Selected passage:
The fire had come within four feet of their first cabin, missed gravestones they had put in place for the dogs, a bench and a corner of the lot where a previous owner, Charlie Rose’s ashes were placed.
“It was almost like a solid line of where it was burned,” says Jennifer.
The news was welcome relief for a family who had lost a mother and a brother.
“We were going back and forth with the family going this can’t possibly happen. There’s no way there can be more destruction on the family. How can we lose that too, because it’s our home. It’s our second home. It has been for almost 30 years. So everyone just kept saying they are protecting it,” she says. “I don’t know what was going on up there, but there was a whole bunch of people pulling for our little spot.”
Looking at the photos, Jennifer wondered why she didn’t see fire retardant or sprinklers on the cabins.
Even more, the fire didn’t seem to have a pattern of what it touched and what it didn’t.
“The cabin next to us was fine, the cabin next to them was completely gone,” she says. “There was no pattern, rhyme or reason to what the fire did throughout the lake. We’ve got permanent residents there who have literally lost everything. There are friends of ours on the corner. They have nothing.”
Still, Jennifer feels guilty that her family’s cabin survived.
“When we got the call, we were trying not to say anything because we’re thinking, oh God, we’re okay and all these people aren’t, so it’s hard to be happy,” she says.
“I feel like it would have just broken my dad. It would have been just the last straw of what life has handed him the past couple years.”
She wonders what it will be like to go back.
“We’re really trying to rally together as a community, planning fundraisers down the road,” she says.
“Everyone’s really just trying to delve into who they know and what they know and what they know that can help. Definitely the community, we’re really really trying to be there for our neighbours because it’s such a small lake. You know everyone.”
She started a Facebook page, Pressy Lake Strong, to help with the rebuilding effort.

Raw data:

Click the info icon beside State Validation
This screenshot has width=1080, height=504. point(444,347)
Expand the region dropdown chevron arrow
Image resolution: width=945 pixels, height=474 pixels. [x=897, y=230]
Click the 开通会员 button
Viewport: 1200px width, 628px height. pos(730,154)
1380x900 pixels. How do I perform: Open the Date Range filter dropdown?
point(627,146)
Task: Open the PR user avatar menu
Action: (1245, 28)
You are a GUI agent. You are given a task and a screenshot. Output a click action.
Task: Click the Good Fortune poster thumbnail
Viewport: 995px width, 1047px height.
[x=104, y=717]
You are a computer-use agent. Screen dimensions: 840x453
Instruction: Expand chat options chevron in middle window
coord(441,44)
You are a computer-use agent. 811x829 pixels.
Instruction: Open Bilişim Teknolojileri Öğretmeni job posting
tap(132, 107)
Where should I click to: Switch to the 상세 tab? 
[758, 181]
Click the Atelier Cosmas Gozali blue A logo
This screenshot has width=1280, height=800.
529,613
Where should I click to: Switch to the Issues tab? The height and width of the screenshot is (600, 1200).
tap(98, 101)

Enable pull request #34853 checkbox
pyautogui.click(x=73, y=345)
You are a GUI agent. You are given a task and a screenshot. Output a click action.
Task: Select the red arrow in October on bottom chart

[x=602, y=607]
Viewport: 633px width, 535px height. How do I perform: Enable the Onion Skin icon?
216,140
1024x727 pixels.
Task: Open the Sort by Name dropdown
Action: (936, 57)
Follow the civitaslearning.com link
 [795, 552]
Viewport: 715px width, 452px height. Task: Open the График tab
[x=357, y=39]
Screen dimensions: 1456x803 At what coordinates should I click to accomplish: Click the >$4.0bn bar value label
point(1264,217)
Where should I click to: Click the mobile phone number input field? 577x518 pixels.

Problem 1: From the Pressy Lake fire passage above, extract the words between "Looking at the" and "to go back.", inclusive.
Problem 2: Continue the Pressy Lake fire passage from its last sentence.

Final answer 1:
Looking at the photos, Jennifer wondered why she didn’t see fire retardant or sprinklers on the cabins.
Even more, the fire didn’t seem to have a pattern of what it touched and what it didn’t.
“The cabin next to us was fine, the cabin next to them was completely gone,” she says. “There was no pattern, rhyme or reason to what the fire did throughout the lake. We’ve got permanent residents there who have literally lost everything. There are friends of ours on the corner. They have nothing.”
Still, Jennifer feels guilty that her family’s cabin survived.
“When we got the call, we were trying not to say anything because we’re thinking, oh God, we’re okay and all these people aren’t, so it’s hard to be happy,” she says.
“I feel like it would have just broken my dad. It would have been just the last straw of what life has handed him the past couple years.”
She wonders what it will be like to go back.

Final answer 2:
However, she says there’s still a lot of anger and questions within the Pressy Lake community about how so many of their homes and cabins were destroyed.
“You don’t know what to believe because you’re not there. You can’t see it. That’s no one’s fault. The fire is huge and they are spread thin and they are doing the best they can and no one expected this to happen.”
Still, she says, many are wondering that if people knew the fire was headed their way, why people weren’t there earlier.
In a small way, she compares it to when she was a member of the armed forces in Afghanistan.
“I knew what it was like when the public criticized the job that we were doing as soldiers when they weren’t there and didn’t know what was going on. Throughout the entire process, all I keep saying is I am so thankful for the guys that are fighting this and for the firefighters. It’s not their fault that things are going the way they are,” she says, adding that it’s hard not to have somewhere to direct your anger.
“In a devastating situation, and you have nothing to point a finger at, it can be quite frustrating.”
In better years, Jennifer and her family would spend an entire summer at the cabin. She says the moment the order is lifted she’ll be headed back with her dad.
“Just to make sure that I am there for him and whatever we can do for our neighbours,” she says. “So no one is facing it alone.”